NEW YORK (GenomeWeb) – Researchers from the Joint Genome Institute have scoured metagenomic data to uncover sequences belonging to more than 125,000 viruses.
As the researchers reported in Nature today, this represents a 16-fold increase in the number of known viral genes. With their metagenomic approach that drew on more than 5 terabases of data, JGI's Nikos Kyrpides and his colleagues also uncovered the largest known phage and found that most viruses, but not all, have preferred habitats.
"It is the first time that someone has looked systematically across all habitats and across such a large compendium of data," Kyrpides said in a statement. "A key to uncover all these novel viruses was the sensitive computational approach we have developed along this work."

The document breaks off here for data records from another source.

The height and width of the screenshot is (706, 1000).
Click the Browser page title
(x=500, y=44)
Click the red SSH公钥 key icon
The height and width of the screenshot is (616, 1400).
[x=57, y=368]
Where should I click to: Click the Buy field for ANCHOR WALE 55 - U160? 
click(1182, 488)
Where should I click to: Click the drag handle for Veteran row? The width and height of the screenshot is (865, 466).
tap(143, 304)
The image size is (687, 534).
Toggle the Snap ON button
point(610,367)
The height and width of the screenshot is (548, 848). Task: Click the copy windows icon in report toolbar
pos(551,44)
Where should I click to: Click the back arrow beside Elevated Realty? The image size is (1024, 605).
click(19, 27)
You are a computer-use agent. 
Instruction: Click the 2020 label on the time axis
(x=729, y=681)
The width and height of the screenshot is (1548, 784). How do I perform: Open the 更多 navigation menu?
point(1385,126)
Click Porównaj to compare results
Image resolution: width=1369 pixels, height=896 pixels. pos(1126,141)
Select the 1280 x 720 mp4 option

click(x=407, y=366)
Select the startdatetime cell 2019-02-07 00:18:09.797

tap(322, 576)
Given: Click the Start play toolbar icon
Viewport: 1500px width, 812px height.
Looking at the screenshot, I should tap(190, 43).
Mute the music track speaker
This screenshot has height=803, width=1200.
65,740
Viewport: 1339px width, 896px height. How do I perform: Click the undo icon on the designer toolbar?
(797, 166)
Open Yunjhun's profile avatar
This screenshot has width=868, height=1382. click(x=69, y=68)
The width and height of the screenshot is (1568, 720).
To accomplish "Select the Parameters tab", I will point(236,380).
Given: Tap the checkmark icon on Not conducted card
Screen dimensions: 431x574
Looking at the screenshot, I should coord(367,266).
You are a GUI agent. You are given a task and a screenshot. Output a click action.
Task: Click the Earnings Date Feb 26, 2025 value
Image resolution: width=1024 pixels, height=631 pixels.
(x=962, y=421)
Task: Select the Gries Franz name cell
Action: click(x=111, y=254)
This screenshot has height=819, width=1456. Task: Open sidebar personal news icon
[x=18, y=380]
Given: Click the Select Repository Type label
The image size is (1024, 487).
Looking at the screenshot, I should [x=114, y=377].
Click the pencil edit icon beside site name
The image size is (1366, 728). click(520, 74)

To tease viral DNA out of the large amount of metagenomic sequence data they gathered from the Integrated Microbial Genomes with Microbiome Samples (IMG/M) system — which covered more than 3,000 diverse geographical locales — he and his colleagues used viral protein families from both a biased collection of isolate viruses (iVGs) and from 1,800 manually identified metagenomic viral contigs (mVCs) as bait. With this approach, they identified 125,842 putative DNA metagenomic viral contigs.
This, the researchers noted, increased the number of known viral genes by 16.6 fold. Further, these contigs encode more than 2.79 million proteins, three-quarters of which show no sequence similarity to known viral isolate proteins.
When the researchers examined the mVC lengths, they noted that their lengths ranged from 5 kilobases to almost 600 kilobases and, based on end overlap, that nearly 1,000 of them were circular and were complete viral genomes. That largest circular contig, which was 596 kilobases in size, hailed from a bioreactor sample and contained many of the hallmark genes of a tailed virus and no evidence of bacteria housekeeping genes or plasmids. This suggested to the researchers that it's the largest phage yet identified.
Using a number of computational methods, the researchers attempted to connect the viruses to their hosts. One method they turned to relies on the CRISPR-Cas9 prokaryotic immune system, which collects fragments, or proto-spacers, from phages that have previously infected the host. The researchers developed a database of 3.5 million spacers from prokaryotic isolate genomes and metagenomes from IMG that they then used to match their viral gene set. Through this, Kyrpides and his colleagues identified the hosts of 9,992 of the viruses they'd uncovered — many of which were previously unknown.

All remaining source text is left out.